▸ **EXCERPT TO READ**
*** Begin section ***

Saturday, October 31, 2009

Memoir Lost

A couple of days ago Jon spoke to Lugia, Leola's caregiver. She reported Leola still is leaving the house about 30 times a day requiring one of them to get her and bring her back in. In his usual direct way, Jon asked her if this meant Leola wouldn't be able to stay there any longer, because if that was what she was trying to tell us, we would like to know now so we can come up with plan C. She insisted, no she can stay, but Leola might need a change in medication. Apparently one day Lugia found Leola in her room pacing back and forth like a rat in a maze. Jon and Lugia talked with the doctor and a medication change was made. Since I am out of the loop on her care these days, I don't know what the medications were/are.

In the middle of the night last night, Leola got up to use the bathroom and must have grabbed onto her 6 ft bookshelf to steady herself. It came crashing down, splintering into shards, but fortunately she wasn't hurt and the shelving unit didn't have much in it. Obviously, the crash woke up the whole house and all the residents creating mayhem for all of them. Jon was told about the incident when he went to see her today to bring her some of the clothes we went through last weekend.

When I asked him how she was, he was quiet.

He said, "She seemed sedated. She hardly even got out of her chair."

"Did she like seeing the clothes you brought?"

*** End section ***

▸ **RECORDED DATA**
*** Begin section ***

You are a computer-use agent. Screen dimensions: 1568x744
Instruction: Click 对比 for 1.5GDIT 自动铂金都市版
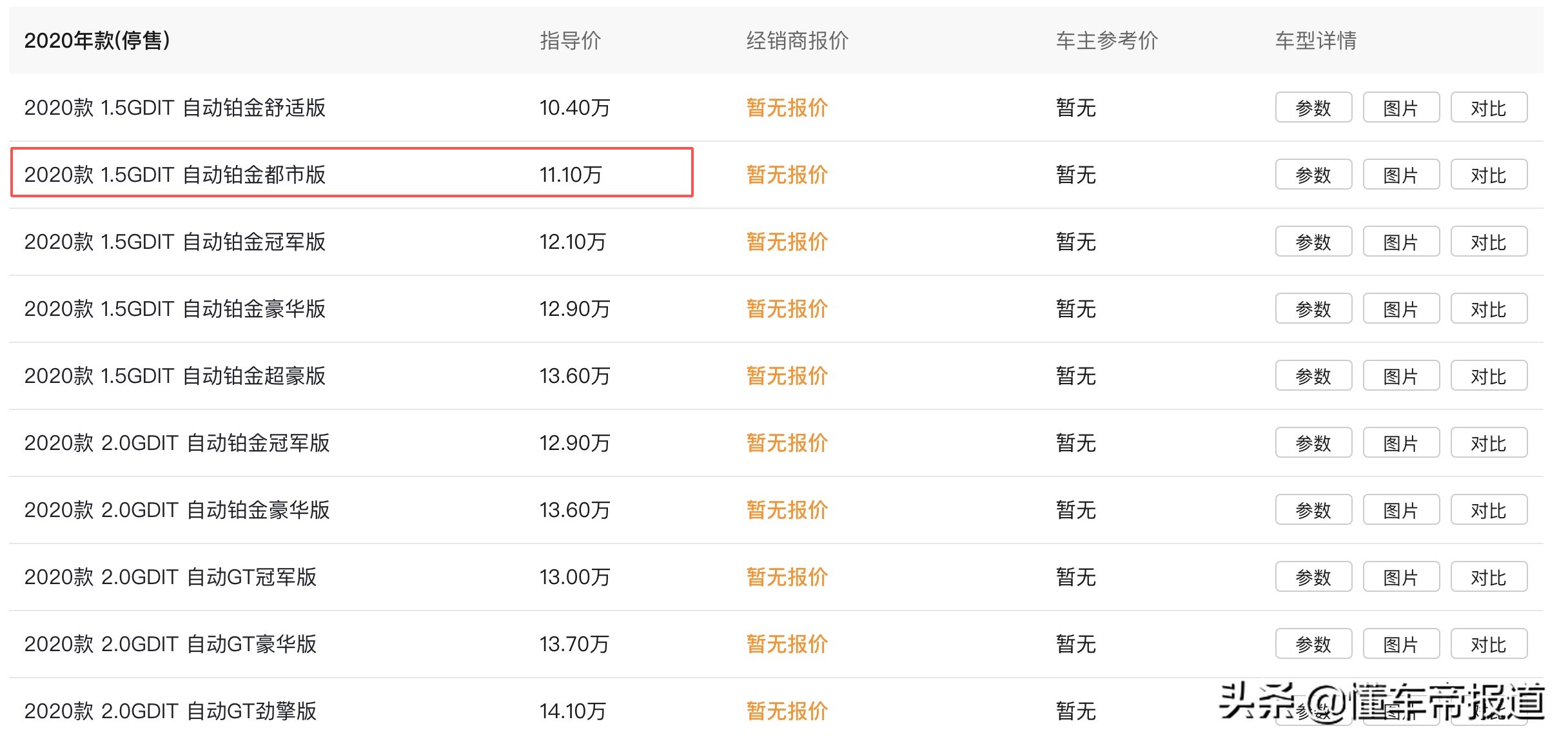(x=1488, y=175)
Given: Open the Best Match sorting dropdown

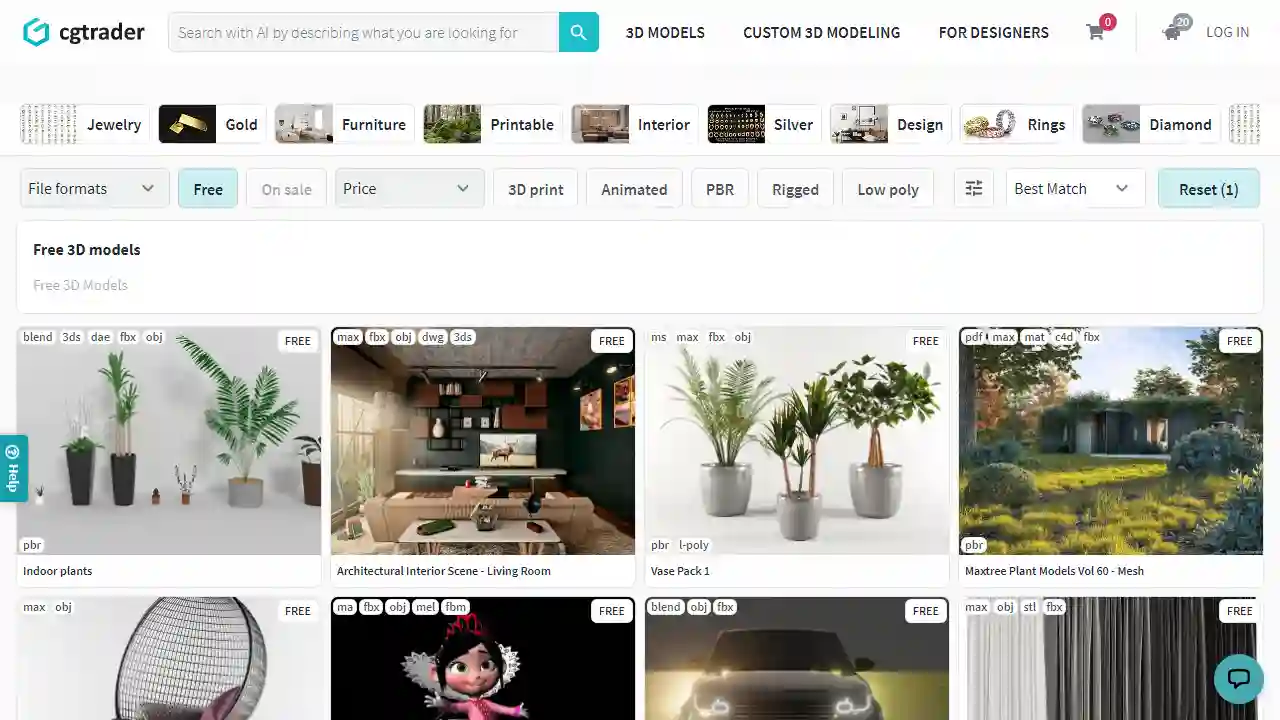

*** End section ***

▸ **TASK ITEM A**
Rewrite the paragraph of the blog post about Leola that begins "In the middle of the night last night" in two or three shorter sentences, keeping its main facts.
▸ **TASK ITEM B**
Proceed with the blog post about Leola, starting right after its final line.

▸ **EXERCISE OUTPUT A**
In the middle of the night, Leola got up to use the bathroom and apparently grabbed her 6 ft bookshelf for support, bringing it crashing down in splinters, though she was unhurt and it held little. The noise woke every resident and caused mayhem in the house. Jon heard about it today when he visited to bring her clothes sorted through the previous weekend.

▸ **EXERCISE OUTPUT B**
"She recogonized some of them, but she didn't really care that much. Lugia told me she needs help dressing herself now. Otherwise she puts things on in the wrong order or has too many layers on - as though she forgets she already put on a slip and puts on another one. Or else she forgets to take off her nightgown and just dresses over it. I don't know."

I could tell the visit upset him. "She asked me if I was her husband. When I told her I wasn't, she said, 'Well who are you?'" he said.

He went on to say that when he arrived she was reading the autobiography she had written 10 or 15 years ago. She used to read and reread it a lot during the summer when she was living with us. She asked us almost every day if we had read it, too. Of course we had. Now however, she didn't remember she had even written it. In fact, she asked Jon if he wrote it. She had always been so proud of writing that little memoir and now she doesn't recall it. It seems there are thousands of small losses in this process.